*KURZE AUFGABE 1*
Nennen Sie alle unternehmerischen Basisprozesse, die der Textauszug über die Informationsabbildung im Vertrieb ausdrücklich aufführt.

*VORLIEGENDER TEXTAUSZUG*

★ ★ ★ ★ ★

Für Planung und Steuerung

Informationsabbildung macht den Vertrieb transparenter

14.06.1991

Vertriebsorientierte nehmen sind auf einen optimalen Informationsfluß angewiesen. Lutz Strauß* zeigt in seinem Beitrag, wie Vertriebstätigkeiten und -ergebnisse aktuell abgebildet werden können und wie sich aus alten und neuen Daten ein Planungs-, Informations- und Kontrollsystem zur Vertriebssteuerung gestalten läßt.

Der innerbetriebliche Informationsprozeß gewinnt zunehmend an Bedeutung. Die kontinuierliche spiegelbildliche Abbildung der unternehmerischen Basisprozesse wie Einkauf, Logistik, Vertrieb etc. ist in Form eines Informationskreislaufes für jedes Unternehmen von ähnlichem Wert wie der Blutkreislauf für den menschlichen Organismus. Mangelnde Durchblutung führt ebenso zu Fehlfunktionen der einzelnen Organe, wie fehlende, falsche oder verspätete Informationen im Unternehmen zu Fehlentscheidungen führen können.

Besonders vertriebsorientierte Unternehmen sind schon durch die Wandlung vom Angebots- zum Nachfragemarkt immer stärker auf einen schnellen und fehlerfreien Informationsfluß angewiesen. Eine spezielle Form stellt hierbei der Direktvertrieb mit eigener Vertriebsmannschaft dar. Hier sind nicht nur Informationen zur Vertriebssteuerung notwendig, sondern auch ausführliche Kenntnisse bezüglich der einzelnen Kunden. Die Einbindung dieser Vertrieb-Kunden-Waren-Beziehung in die allgemeinen Unternehmens-Basisfunktionen ist in Abbildung 1 dargestellt.

★ ★ ★ ★ ★

*KURZE AUFGABE 2*
Ermitteln Sie jede Zeile der Datensätze, in der die Zeichenkette "height" vorkommt, und geben Sie diese Zeilen unverändert wieder.

*ZU BEARBEITENDE DATENSÄTZE*
★ ★ ★ ★ ★

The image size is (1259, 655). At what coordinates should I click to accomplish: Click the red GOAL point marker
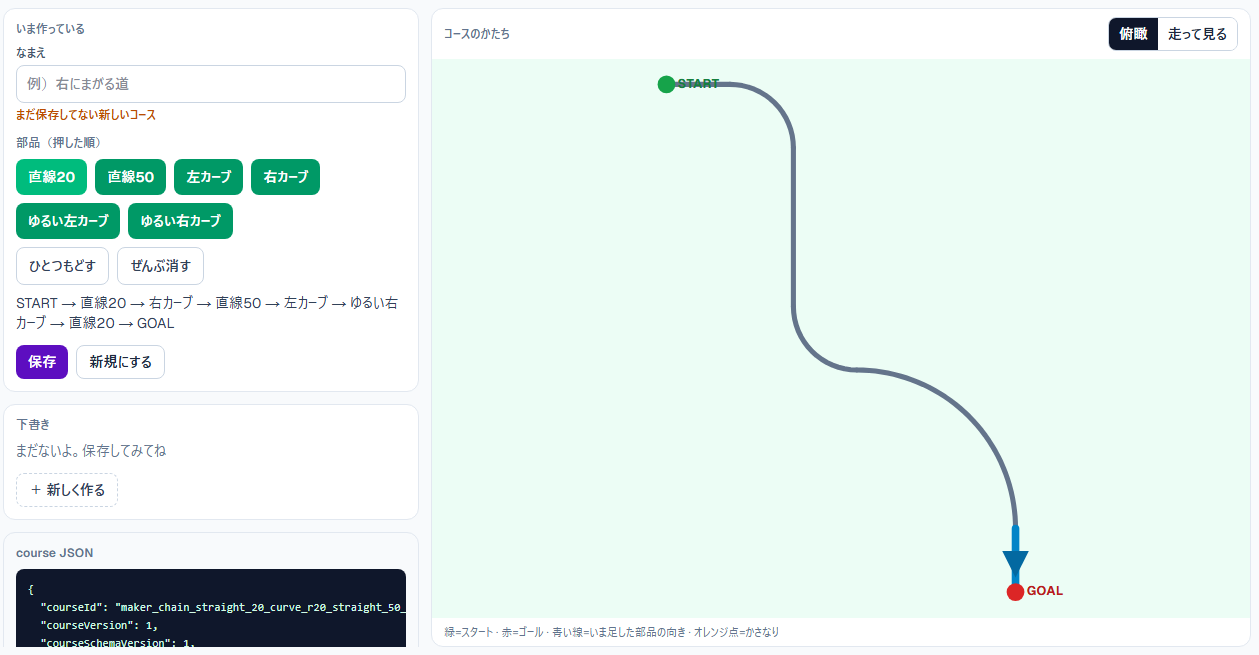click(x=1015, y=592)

★ ★ ★ ★ ★

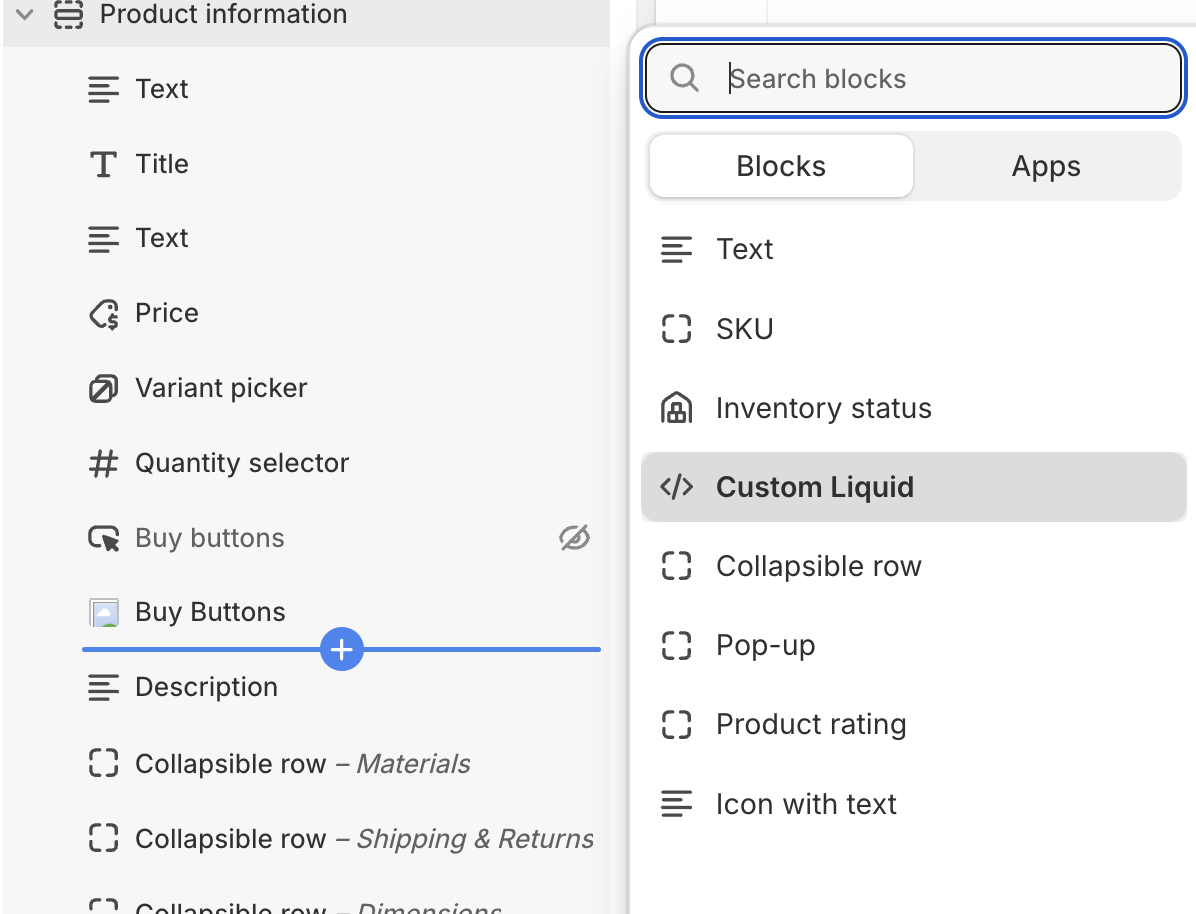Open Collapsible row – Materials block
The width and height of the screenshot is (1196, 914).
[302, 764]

★ ★ ★ ★ ★

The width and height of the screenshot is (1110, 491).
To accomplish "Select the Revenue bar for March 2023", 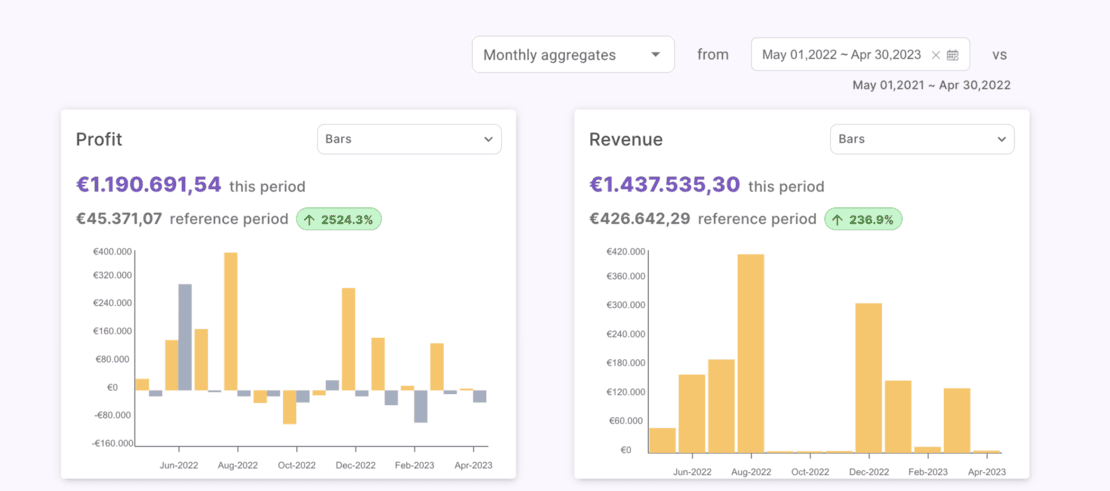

★ ★ ★ ★ ★

*SCHRIFTLICHE ANTWORT 1*
Einkauf, Logistik, Vertrieb

*SCHRIFTLICHE ANTWORT 2*
The width and height of the screenshot is (1196, 914).
The width and height of the screenshot is (1110, 491).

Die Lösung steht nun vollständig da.